Nine-figure home sales are a relatively new phenomenon in the Aspen and Snowmass markets. The previous record sale occurred last year, when Steve Wynn and Thomas Peterffy paid $108 million for a Red Mountain estate. Mirr noted that the monastery deal was not a typical Aspen transaction centered on a massive single mansion, but rather driven by the rarity of 3,700 largely untouched acres in such close proximity to the resort town.

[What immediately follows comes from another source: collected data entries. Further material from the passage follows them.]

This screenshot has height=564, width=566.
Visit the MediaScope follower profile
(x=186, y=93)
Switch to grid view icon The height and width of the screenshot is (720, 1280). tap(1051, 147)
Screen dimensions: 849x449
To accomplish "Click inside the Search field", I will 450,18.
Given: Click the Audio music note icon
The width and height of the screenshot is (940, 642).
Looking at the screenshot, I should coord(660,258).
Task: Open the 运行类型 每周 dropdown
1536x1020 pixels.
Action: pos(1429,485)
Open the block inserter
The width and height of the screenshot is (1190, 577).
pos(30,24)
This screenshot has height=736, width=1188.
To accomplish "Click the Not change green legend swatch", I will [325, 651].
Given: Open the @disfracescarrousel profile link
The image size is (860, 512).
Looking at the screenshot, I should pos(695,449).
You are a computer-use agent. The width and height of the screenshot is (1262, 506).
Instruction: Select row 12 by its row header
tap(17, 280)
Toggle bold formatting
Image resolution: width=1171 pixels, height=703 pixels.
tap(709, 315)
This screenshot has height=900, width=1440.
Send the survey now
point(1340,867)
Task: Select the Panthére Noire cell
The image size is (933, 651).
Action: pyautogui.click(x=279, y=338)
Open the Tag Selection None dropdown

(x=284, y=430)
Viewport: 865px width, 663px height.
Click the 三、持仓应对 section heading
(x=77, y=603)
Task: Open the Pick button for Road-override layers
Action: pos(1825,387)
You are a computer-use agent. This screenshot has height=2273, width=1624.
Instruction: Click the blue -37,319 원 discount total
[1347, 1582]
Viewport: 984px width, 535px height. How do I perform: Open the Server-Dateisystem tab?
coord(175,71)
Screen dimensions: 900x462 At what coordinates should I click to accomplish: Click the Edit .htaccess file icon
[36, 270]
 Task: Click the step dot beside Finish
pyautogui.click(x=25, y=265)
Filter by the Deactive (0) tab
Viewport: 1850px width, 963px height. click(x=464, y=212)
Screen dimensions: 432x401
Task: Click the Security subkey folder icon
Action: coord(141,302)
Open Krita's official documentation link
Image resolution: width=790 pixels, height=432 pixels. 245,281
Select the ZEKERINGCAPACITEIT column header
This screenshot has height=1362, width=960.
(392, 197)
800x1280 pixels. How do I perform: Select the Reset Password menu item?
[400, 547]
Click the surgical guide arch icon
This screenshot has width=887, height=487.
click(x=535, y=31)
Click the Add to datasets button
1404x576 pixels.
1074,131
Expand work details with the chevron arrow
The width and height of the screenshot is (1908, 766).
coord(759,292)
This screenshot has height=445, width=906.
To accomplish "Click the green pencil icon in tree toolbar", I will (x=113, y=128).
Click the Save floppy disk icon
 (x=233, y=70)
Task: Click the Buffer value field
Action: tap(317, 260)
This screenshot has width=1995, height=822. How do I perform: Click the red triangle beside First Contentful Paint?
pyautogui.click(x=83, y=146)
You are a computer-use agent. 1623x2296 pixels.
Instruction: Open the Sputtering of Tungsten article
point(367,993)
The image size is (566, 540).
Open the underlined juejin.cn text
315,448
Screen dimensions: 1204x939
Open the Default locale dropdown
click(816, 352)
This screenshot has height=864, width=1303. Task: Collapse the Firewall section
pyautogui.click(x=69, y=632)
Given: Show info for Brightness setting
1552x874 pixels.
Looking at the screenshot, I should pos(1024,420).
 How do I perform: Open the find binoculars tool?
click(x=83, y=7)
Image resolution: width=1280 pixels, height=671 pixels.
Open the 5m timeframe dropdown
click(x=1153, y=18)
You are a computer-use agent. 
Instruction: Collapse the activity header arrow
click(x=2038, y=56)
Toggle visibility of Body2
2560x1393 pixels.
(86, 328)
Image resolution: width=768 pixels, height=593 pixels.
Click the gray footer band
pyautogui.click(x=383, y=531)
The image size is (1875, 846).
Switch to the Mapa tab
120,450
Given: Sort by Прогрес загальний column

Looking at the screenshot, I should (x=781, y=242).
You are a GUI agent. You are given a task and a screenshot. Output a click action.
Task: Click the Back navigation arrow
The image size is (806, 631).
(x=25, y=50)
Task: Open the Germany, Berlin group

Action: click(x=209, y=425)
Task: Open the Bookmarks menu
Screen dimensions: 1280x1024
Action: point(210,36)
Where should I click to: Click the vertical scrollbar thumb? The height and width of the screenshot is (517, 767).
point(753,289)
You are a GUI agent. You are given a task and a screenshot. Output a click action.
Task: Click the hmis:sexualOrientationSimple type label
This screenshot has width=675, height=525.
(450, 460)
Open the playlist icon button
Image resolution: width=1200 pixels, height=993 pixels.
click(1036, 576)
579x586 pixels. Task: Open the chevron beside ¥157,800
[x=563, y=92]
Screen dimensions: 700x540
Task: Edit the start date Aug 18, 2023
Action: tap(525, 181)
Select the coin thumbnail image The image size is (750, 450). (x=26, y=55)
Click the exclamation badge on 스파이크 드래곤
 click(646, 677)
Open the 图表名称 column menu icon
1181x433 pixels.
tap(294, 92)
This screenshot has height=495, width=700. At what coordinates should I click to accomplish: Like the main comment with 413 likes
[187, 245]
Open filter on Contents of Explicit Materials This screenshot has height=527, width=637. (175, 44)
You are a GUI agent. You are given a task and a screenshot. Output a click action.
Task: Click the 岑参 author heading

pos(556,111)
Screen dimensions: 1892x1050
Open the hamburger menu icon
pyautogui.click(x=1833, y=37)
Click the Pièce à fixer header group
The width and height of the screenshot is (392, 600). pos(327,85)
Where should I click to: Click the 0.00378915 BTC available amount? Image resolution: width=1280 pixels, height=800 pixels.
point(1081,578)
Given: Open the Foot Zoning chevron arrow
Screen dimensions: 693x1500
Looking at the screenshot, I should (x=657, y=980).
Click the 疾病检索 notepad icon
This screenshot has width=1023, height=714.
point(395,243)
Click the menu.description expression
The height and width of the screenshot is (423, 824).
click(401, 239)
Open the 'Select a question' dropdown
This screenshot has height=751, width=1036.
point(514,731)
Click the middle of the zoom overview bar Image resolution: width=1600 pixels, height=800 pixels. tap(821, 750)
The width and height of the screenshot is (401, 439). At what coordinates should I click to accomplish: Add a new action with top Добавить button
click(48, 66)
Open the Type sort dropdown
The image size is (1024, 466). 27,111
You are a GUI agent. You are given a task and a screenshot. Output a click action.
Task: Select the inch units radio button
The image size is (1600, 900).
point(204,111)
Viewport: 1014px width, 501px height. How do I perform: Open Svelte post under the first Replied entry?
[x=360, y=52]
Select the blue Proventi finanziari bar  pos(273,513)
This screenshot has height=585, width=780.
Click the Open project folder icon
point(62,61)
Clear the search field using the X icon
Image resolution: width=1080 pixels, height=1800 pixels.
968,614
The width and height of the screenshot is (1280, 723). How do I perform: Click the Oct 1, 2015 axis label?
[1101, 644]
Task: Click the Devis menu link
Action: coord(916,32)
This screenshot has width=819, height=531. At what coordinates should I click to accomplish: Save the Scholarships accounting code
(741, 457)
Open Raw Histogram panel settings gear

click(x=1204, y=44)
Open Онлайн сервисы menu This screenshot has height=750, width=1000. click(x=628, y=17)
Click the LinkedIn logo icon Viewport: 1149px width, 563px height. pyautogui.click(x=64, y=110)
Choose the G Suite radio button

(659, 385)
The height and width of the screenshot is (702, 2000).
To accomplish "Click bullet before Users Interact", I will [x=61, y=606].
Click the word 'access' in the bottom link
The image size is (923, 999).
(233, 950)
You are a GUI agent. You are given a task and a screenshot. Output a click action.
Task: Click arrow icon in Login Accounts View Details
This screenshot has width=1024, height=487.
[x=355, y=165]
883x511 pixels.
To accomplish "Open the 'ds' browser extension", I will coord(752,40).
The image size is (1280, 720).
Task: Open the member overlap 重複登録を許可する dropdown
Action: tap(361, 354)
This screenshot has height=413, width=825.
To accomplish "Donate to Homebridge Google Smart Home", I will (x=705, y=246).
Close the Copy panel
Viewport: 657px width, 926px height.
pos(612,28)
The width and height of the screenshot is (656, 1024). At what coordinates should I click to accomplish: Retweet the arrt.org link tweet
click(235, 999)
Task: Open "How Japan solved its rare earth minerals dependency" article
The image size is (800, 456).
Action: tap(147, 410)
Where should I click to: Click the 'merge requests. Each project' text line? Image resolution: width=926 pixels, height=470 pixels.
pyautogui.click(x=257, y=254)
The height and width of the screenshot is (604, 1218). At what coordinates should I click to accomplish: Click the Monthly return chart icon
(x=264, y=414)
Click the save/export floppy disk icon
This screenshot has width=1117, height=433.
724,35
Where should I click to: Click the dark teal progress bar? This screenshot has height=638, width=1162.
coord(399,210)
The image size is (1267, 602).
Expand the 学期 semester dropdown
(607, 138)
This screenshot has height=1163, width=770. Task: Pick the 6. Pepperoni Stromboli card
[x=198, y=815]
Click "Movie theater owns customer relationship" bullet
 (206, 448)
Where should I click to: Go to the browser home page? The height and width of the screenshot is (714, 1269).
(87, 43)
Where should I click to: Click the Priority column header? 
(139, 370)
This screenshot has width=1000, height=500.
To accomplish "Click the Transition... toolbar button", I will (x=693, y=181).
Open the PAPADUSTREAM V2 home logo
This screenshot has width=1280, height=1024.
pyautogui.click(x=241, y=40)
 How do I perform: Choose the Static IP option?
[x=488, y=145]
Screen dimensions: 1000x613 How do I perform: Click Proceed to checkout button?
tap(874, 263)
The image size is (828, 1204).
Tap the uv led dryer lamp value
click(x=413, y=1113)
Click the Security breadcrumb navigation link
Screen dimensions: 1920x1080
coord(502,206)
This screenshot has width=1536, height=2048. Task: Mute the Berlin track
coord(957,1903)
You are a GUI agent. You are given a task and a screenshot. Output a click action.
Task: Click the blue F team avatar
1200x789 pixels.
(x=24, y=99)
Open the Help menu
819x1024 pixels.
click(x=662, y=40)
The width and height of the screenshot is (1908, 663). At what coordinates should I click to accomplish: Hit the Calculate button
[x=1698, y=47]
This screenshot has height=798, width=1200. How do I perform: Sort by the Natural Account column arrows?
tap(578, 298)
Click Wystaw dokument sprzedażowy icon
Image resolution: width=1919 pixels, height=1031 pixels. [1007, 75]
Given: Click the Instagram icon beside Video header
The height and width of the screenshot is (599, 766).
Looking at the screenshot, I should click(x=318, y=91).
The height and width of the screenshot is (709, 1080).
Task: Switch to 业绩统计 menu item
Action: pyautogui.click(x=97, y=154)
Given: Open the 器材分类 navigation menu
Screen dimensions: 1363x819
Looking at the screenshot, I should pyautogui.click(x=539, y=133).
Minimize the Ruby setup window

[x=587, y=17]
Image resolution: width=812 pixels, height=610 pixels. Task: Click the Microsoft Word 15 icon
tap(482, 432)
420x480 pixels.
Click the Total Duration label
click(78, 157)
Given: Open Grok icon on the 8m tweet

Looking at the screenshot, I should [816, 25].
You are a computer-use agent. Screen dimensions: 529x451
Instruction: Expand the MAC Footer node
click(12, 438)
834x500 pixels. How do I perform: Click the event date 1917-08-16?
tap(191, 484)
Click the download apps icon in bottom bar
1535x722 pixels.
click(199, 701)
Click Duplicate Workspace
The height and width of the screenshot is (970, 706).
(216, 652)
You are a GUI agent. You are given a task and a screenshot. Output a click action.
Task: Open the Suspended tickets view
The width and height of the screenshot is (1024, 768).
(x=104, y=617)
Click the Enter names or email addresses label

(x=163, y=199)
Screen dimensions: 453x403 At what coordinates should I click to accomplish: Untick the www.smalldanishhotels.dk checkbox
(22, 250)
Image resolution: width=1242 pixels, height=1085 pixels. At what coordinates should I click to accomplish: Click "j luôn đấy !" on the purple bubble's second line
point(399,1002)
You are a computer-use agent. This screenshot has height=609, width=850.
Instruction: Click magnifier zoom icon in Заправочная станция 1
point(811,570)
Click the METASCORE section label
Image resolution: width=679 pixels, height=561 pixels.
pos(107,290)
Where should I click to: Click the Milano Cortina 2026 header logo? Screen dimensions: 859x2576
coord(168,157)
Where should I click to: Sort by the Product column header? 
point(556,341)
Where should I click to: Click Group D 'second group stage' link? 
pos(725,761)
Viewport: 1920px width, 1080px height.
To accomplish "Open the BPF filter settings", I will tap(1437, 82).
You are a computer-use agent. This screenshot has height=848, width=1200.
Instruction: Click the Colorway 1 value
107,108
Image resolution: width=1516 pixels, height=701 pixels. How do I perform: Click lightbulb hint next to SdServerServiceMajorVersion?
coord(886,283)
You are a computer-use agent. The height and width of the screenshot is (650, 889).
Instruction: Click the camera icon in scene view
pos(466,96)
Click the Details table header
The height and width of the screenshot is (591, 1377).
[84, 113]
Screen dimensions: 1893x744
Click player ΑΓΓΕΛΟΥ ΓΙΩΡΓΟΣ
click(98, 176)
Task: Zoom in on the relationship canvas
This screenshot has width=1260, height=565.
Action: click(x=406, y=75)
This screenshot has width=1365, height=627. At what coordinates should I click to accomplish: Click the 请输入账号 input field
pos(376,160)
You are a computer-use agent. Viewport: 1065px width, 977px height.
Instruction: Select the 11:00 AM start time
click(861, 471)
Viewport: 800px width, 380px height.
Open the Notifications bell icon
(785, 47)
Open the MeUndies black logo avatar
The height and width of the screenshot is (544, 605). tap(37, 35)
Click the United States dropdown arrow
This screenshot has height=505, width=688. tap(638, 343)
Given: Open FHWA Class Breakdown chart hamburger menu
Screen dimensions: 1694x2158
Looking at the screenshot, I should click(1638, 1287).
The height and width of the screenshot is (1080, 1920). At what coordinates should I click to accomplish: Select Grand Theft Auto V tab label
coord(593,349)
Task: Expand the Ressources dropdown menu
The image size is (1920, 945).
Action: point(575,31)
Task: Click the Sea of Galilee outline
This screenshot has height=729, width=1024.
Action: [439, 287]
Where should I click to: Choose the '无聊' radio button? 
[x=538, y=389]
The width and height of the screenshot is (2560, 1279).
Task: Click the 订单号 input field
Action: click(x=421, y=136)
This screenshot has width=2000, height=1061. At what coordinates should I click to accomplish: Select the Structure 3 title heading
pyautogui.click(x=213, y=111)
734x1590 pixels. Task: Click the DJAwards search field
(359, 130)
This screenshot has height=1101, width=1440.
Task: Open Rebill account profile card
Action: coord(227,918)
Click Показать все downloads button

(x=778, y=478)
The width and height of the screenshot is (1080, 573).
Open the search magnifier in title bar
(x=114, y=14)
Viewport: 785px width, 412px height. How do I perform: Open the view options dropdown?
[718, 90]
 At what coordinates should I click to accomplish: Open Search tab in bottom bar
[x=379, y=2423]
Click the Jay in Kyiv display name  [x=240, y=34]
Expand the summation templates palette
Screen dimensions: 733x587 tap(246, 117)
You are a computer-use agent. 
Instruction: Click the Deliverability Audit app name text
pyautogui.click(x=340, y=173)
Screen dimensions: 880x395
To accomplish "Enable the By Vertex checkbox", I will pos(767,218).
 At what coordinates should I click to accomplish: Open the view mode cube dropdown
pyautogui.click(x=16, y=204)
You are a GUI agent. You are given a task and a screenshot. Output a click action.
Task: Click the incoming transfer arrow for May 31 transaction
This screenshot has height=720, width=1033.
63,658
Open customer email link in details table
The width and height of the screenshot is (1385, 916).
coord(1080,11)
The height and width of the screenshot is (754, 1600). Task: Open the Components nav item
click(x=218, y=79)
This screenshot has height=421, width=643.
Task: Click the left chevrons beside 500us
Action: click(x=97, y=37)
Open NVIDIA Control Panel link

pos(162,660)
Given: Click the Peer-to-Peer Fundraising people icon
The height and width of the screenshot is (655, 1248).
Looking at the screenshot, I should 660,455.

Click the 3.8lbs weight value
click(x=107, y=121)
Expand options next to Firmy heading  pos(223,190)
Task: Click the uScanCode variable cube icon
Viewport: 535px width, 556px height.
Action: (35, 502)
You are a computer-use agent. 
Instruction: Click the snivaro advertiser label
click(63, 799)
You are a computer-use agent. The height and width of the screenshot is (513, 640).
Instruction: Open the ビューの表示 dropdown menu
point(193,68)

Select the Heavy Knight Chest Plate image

The sale marks the end of the Trappist monk’s 70-year history in Aspen. According to Kaya Williams of Aspen Journalism, the final public mass at St. Benedict’s will be held on January 11, 2026. She also reports that Espen LLC granted an access easement for the monastery’s cemetery, to allow families of those buried in the cemetery access to graves on the ranch. No information is available about an official deconsecration of the church.

The sale comes amid continued upward pressure in Aspen-area luxury real estate. Limited inventory has pushed prices higher, with sales above $10 million rising sharply year over year. One property currently on the market in Aspen is listed for as much as $300 million, underscoring how the ceiling for ultra-high-end deals in the region continues to rise—even as Karp’s $120 million purchase now stands as the definitive record for homes actually sold.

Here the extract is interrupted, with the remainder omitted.